Luego leí un poco del manual de conducción política de Perón: “a la doctrina no solo hay que conocerla, no solo hay que ejecutarla, a la doctrina hay que amarla porque si no, no sirve de nada”. Una especie de tratado de la caridad peronista. Y entonces fue que reparé en el comentario del mega bambi, en cómo me había llamado. “Tigre” repetí en voz alta. Y ahí conecté: no soy dueño de un tigre que tiene que nacer, concluí: yo soy el tigre y tengo que renacer. Un tigre de fe, un tigre peronista. Que batalla contra el sinsentido y la desidia, incluso de los que deberían estar cerca, sin más garras que la conciencia de ser lo que es, sin más mordida que la doctrina hecha palabra, sin más rugido que una eléctrica canción o unas pocas líneas en prosa.

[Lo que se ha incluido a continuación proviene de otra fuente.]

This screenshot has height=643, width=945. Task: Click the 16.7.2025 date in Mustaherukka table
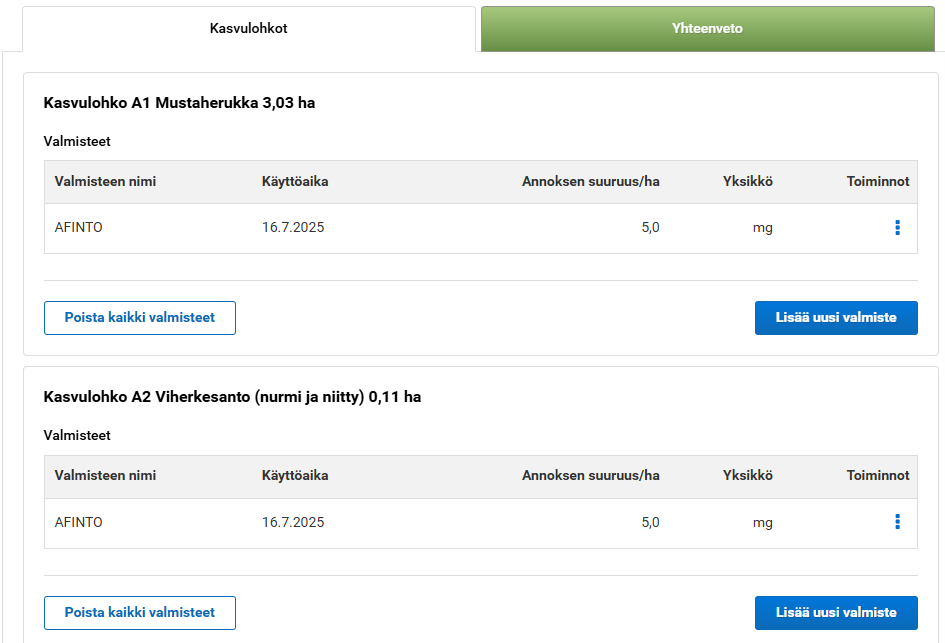(x=293, y=227)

 Sonreí y fui a levantar el PáginaI12 del hall de entrada. La muerte de un pibe, fusilado por un policía, ilustraba lo que es la verdadera cara de este gobierno: la legitimización del homicidio. La impunidad que ellos le dan a cualquier monstruo si viste de uniforme. La frialdad con la que mandan a la cárcel a un ciudadano por meros supuestos. Un gobierno inmoral que hipoteca el futuro del país, regala satélites, destruye la paz, la cultura, la vida y la alegría del pueblo. Macrix y su versión femenina del viejo Fortunato: la poco afortunada M14, como le dice un amigo de Tiempo Argentino.

Miré la tapa otra vez: sangre sobre un cuaderno escolar: sangre inocente derramada al pasar, como si fuera vino sobre el mantel de año nuevo. Tan solo falta que digan “alegría, alegría” y se mojen la frente. Tan solo eso les falta.

Terminé de leer y encendí las velas del altar de mis queridos muertos: mi abuelo el cantor, Papá, tío Alfredo, Abelardo y su padre, mi hijo colombiano Julián, Evita, Néstor, mi abuelo Nunzio y mi hermoso tío Juan. También un perro que tuve en representación de todos mis perros.

Soy dueño de un tigre, pensé. De un tigre interno. Y entonces perdoné al compañero. Y creo que me puse contento, no sé si contento, no sé. Tal vez un poco contento.

Porque me queda una foto más para agregarle a mis muertos. La foto de ella, que mandé a imprimir hace dos meses y que puse en un marco y que descansa boca abajo en un extremo de mi escritorio. Tengo que llevarla al altar, lo sé: tengo que enterrar a mis muertos.

Pero esta no es fácil, y en la foto se puede ver el por qué: agazapado en sus ojazos negros, que iban a apagarse minutos después de esa foto, está latiendo el tigre: el mismo que todos los peronistas llevamos adentro.